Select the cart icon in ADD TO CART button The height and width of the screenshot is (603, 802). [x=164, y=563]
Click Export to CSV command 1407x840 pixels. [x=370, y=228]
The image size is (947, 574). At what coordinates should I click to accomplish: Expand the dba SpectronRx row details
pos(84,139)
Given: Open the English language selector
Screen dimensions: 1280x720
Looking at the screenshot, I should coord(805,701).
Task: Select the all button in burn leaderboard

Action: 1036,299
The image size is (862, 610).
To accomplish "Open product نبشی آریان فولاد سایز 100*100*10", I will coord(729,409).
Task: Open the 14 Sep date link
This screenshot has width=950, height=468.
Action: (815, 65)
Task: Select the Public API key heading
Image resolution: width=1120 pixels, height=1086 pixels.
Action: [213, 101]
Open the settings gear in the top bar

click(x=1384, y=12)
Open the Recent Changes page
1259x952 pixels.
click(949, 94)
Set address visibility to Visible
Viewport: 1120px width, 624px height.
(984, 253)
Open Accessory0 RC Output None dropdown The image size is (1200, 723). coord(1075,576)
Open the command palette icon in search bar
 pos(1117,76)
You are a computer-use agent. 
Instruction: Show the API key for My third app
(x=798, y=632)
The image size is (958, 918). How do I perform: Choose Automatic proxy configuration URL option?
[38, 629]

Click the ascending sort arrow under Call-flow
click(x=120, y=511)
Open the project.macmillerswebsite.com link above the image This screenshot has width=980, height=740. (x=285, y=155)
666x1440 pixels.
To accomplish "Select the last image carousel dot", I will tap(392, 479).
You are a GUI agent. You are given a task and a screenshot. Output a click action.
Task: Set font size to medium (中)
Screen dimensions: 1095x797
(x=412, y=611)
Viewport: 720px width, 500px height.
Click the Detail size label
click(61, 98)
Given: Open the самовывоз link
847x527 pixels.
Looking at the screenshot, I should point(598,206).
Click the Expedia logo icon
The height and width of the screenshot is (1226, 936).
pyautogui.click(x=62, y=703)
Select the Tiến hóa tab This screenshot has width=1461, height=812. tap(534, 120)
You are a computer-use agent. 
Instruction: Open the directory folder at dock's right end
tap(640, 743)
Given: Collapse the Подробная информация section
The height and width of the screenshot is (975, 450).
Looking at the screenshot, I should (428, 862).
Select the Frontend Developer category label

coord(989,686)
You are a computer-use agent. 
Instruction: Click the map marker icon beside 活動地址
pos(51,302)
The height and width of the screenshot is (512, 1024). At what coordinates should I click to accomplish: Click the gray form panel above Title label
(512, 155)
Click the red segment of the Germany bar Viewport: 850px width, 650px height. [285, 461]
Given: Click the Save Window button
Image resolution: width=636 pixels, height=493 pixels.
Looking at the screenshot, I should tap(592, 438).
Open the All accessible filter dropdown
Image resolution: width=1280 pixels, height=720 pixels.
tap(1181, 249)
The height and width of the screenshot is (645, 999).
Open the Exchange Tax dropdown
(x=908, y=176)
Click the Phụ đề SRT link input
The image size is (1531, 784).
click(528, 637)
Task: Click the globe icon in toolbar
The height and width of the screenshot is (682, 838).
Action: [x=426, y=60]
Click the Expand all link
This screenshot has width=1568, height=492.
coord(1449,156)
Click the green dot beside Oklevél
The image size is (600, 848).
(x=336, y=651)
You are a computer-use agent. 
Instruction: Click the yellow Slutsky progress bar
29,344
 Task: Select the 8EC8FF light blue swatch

_Exercise aim_
Rewrite all of the records above with every occurrence of "Screen dimensions" replaced by "Display size", leaving everything else unchanged.

_The reply_
Select the cart icon in ADD TO CART button The height and width of the screenshot is (603, 802). [x=164, y=563]
Click Export to CSV command 1407x840 pixels. [x=370, y=228]
The image size is (947, 574). At what coordinates should I click to accomplish: Expand the dba SpectronRx row details
pos(84,139)
Given: Open the English language selector
Display size: 1280x720
Looking at the screenshot, I should coord(805,701).
Task: Select the all button in burn leaderboard

Action: 1036,299
The image size is (862, 610).
To accomplish "Open product نبشی آریان فولاد سایز 100*100*10", I will coord(729,409).
Task: Open the 14 Sep date link
This screenshot has width=950, height=468.
Action: (815, 65)
Task: Select the Public API key heading
Image resolution: width=1120 pixels, height=1086 pixels.
Action: [213, 101]
Open the settings gear in the top bar

click(x=1384, y=12)
Open the Recent Changes page
1259x952 pixels.
click(949, 94)
Set address visibility to Visible
Viewport: 1120px width, 624px height.
(984, 253)
Open Accessory0 RC Output None dropdown The image size is (1200, 723). coord(1075,576)
Open the command palette icon in search bar
 pos(1117,76)
You are a computer-use agent. 
Instruction: Show the API key for My third app
(x=798, y=632)
The image size is (958, 918). How do I perform: Choose Automatic proxy configuration URL option?
[38, 629]

Click the ascending sort arrow under Call-flow
click(x=120, y=511)
Open the project.macmillerswebsite.com link above the image This screenshot has width=980, height=740. (x=285, y=155)
666x1440 pixels.
To accomplish "Select the last image carousel dot", I will tap(392, 479).
You are a GUI agent. You are given a task and a screenshot. Output a click action.
Task: Set font size to medium (中)
Display size: 1095x797
(x=412, y=611)
Viewport: 720px width, 500px height.
Click the Detail size label
click(61, 98)
Given: Open the самовывоз link
847x527 pixels.
Looking at the screenshot, I should point(598,206).
Click the Expedia logo icon
The height and width of the screenshot is (1226, 936).
pyautogui.click(x=62, y=703)
Select the Tiến hóa tab This screenshot has width=1461, height=812. tap(534, 120)
You are a computer-use agent. 
Instruction: Open the directory folder at dock's right end
tap(640, 743)
Given: Collapse the Подробная информация section
The height and width of the screenshot is (975, 450).
Looking at the screenshot, I should (428, 862).
Select the Frontend Developer category label

coord(989,686)
You are a computer-use agent. 
Instruction: Click the map marker icon beside 活動地址
pos(51,302)
The height and width of the screenshot is (512, 1024). At what coordinates should I click to accomplish: Click the gray form panel above Title label
(512, 155)
Click the red segment of the Germany bar Viewport: 850px width, 650px height. [285, 461]
Given: Click the Save Window button
Image resolution: width=636 pixels, height=493 pixels.
Looking at the screenshot, I should tap(592, 438).
Open the All accessible filter dropdown
Image resolution: width=1280 pixels, height=720 pixels.
tap(1181, 249)
The height and width of the screenshot is (645, 999).
Open the Exchange Tax dropdown
(x=908, y=176)
Click the Phụ đề SRT link input
The image size is (1531, 784).
click(528, 637)
Task: Click the globe icon in toolbar
The height and width of the screenshot is (682, 838).
Action: [x=426, y=60]
Click the Expand all link
This screenshot has width=1568, height=492.
coord(1449,156)
Click the green dot beside Oklevél
The image size is (600, 848).
(x=336, y=651)
You are a computer-use agent. 
Instruction: Click the yellow Slutsky progress bar
29,344
 Task: Select the 8EC8FF light blue swatch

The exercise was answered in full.